Begin

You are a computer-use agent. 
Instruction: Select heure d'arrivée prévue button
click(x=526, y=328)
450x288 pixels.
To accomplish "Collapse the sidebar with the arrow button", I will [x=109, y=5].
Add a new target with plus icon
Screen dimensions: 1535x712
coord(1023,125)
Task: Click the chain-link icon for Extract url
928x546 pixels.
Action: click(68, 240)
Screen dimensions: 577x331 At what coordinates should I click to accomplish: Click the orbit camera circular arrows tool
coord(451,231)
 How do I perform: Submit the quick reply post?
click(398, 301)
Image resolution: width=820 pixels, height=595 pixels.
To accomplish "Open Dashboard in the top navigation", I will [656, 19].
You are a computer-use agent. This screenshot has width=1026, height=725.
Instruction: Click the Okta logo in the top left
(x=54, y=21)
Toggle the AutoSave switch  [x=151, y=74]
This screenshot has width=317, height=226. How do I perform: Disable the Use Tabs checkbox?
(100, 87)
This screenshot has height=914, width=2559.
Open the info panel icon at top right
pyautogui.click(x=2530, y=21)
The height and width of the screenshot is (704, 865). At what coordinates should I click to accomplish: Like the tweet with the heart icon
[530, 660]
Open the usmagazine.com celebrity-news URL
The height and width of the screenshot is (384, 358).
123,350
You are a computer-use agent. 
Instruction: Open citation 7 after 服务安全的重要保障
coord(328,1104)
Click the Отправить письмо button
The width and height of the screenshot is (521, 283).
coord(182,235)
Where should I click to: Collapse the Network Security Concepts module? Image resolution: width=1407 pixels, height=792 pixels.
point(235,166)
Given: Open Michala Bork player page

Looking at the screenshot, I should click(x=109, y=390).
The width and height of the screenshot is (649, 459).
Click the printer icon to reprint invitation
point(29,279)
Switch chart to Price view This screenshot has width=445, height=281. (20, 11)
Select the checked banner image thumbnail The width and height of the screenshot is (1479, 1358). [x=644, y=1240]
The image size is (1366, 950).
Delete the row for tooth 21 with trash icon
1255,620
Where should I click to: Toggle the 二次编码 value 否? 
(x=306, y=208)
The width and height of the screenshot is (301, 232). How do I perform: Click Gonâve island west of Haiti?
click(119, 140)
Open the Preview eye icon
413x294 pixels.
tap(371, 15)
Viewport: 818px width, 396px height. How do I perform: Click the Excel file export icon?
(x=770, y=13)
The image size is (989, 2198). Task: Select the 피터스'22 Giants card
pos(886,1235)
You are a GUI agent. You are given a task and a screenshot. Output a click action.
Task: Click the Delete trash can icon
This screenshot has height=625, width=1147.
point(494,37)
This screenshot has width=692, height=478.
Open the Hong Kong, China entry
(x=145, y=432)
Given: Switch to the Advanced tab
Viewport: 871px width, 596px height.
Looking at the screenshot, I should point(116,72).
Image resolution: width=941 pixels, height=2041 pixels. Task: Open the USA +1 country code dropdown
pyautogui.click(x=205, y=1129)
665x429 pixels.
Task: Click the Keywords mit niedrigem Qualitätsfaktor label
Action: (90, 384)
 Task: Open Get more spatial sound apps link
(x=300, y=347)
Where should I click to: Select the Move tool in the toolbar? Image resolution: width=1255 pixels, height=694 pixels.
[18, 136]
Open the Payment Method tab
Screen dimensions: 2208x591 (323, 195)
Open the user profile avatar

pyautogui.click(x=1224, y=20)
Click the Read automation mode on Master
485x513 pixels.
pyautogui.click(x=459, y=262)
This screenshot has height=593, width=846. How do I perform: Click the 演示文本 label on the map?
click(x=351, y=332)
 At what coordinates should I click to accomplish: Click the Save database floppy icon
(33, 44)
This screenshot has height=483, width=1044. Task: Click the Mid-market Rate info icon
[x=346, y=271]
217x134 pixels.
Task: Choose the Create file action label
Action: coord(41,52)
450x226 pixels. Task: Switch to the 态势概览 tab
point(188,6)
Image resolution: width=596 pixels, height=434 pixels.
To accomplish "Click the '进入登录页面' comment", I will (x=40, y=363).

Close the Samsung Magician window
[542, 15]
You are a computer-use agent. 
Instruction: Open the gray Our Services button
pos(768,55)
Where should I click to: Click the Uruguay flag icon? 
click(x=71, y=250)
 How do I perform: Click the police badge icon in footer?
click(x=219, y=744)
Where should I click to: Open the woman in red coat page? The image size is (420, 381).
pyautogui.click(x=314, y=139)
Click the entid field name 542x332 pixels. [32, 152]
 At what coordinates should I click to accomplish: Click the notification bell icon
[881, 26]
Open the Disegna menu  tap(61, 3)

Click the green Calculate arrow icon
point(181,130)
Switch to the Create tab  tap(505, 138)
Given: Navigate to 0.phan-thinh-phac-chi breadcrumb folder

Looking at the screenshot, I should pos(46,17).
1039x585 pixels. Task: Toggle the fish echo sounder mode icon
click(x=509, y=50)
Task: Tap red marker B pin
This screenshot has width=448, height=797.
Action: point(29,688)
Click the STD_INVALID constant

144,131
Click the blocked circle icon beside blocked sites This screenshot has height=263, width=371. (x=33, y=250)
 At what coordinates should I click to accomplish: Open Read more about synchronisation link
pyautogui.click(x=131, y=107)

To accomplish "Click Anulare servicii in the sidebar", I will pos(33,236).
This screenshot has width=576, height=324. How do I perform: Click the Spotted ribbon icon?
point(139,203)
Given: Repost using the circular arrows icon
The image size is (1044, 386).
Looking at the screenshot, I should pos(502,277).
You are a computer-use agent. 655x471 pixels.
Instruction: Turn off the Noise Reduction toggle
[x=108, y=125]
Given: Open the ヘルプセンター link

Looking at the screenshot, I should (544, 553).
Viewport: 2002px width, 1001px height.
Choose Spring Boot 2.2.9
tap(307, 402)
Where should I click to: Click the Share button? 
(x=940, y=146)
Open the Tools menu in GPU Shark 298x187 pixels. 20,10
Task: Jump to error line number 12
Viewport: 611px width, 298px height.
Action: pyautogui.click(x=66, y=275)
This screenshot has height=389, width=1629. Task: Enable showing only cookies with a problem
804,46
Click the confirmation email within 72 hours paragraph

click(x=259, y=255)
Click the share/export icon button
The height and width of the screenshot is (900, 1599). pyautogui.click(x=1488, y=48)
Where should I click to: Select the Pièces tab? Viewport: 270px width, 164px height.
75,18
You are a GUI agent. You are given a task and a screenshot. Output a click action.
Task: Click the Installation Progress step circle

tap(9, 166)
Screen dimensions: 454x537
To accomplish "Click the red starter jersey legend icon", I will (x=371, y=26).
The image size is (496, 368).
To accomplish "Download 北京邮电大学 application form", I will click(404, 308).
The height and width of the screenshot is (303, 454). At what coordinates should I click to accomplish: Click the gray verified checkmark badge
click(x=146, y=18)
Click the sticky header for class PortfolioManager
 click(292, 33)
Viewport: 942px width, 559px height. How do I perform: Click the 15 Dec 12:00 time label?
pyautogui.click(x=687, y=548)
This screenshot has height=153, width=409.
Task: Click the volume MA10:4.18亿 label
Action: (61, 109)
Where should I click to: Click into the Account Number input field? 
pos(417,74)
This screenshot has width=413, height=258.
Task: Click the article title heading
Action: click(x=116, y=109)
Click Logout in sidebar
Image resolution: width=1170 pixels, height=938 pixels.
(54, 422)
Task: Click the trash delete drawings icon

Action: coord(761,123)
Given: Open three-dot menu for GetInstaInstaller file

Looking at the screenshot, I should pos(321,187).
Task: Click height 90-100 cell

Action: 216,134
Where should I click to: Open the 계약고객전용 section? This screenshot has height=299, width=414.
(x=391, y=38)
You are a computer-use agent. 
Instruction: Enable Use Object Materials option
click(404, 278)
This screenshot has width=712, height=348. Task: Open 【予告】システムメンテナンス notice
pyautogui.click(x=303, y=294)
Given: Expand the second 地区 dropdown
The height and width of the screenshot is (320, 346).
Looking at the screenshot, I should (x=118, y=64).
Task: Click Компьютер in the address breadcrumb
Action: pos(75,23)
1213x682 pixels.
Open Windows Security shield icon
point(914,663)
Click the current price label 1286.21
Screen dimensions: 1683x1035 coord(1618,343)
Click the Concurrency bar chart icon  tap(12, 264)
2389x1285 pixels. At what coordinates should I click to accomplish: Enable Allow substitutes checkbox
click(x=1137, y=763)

End

Rewrite the lines above from the one containing "Where should I click to: Click the Share" through the one containing "Action: pyautogui.click(x=66, y=275)", inclusive, with the requests included. Adjust every coordinate in the answers by -112.

Where should I click to: Click the Share button? 
(x=828, y=34)
Open the Tools menu in GPU Shark 298x187 pixels. -92,-102
Task: Jump to error line number 12
Viewport: 611px width, 298px height.
Action: pyautogui.click(x=-46, y=163)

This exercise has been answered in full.